WORK MILL: ここまでのお話で、アダプティブ・チャレンジに向き合うことの重要性や、そのプロセスに“対話”が不可欠であることがよく理解できました。一方で、それらが難しく、痛みを伴い得る行為であることも、伝わってきました。課題と真正面から向き合う克服するために、私たちには何が必要なのでしょうか。
宇田川: 残念ながら、恐怖や痛み自体を取り除くことはできません。それらと向き合うこと自体が、アダプティブ・チャレンジの大切な要素でもありますからね。

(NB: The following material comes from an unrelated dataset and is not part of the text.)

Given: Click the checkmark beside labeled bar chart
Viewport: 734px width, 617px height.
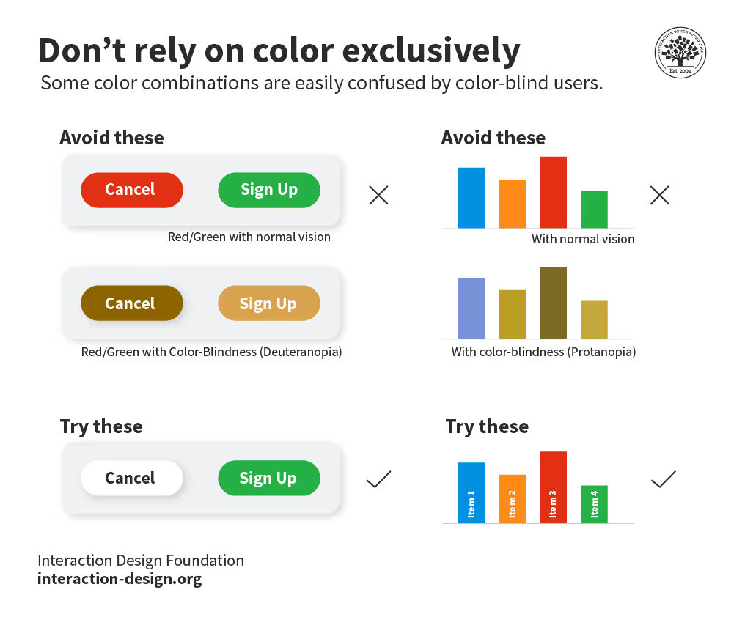Looking at the screenshot, I should tap(663, 479).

ただ、難しい課題に向き合う環境を整えるという意味で、苦しい時にリトリート(避難)できるコミュニティ――サードプレイスがあるかどうかは、とても重要な要素だと思います。
WORK MILL: リトリート?
宇田川: そうです。居場所が一カ所しかないと、人間はそこで大きなリスクは取れません。うまくいかなかったときに、ほかで誰かに相談できる人がいることは、心強い支えになります。具体的な相談できなくても、逃げられる場所があるだけでもいいんです。

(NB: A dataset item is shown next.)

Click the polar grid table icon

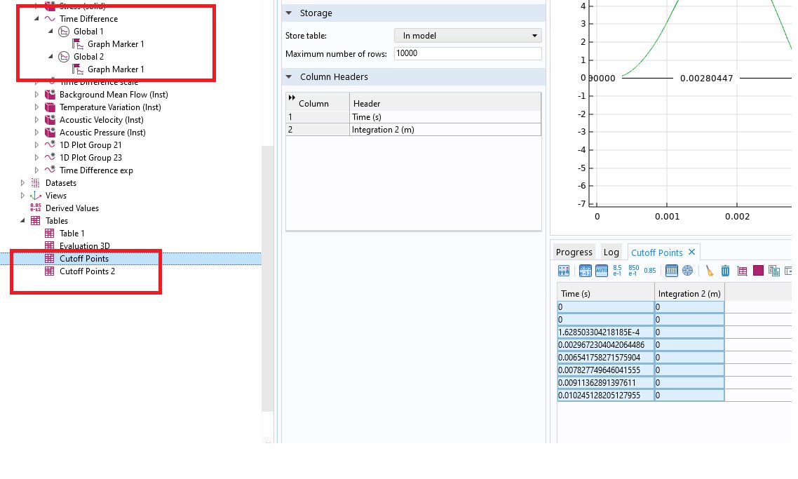687,271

そういったコミュニティーにおいて大事なのは、短期的な利害関係がないこと。マウンティングがなく、正直に話せることです。皆でおいしいものを食べながら、歓談できるような感じで。
WORK MILL: 心理的安全性が担保された場所、ということでしょうか。
宇田川: 心理的安全性は、結果として生まれるものです。それを人為的にやろうとすると、変な感じになります。「心から安らげる、何でも話せる場所をつくろう!」って、うさんくさいでしょう?(笑)
WORK MILL: 何となく心地よくて、自然と正直に話せるようになったコミュニティーが、結果的にその人にとって「安心できる場所」になると?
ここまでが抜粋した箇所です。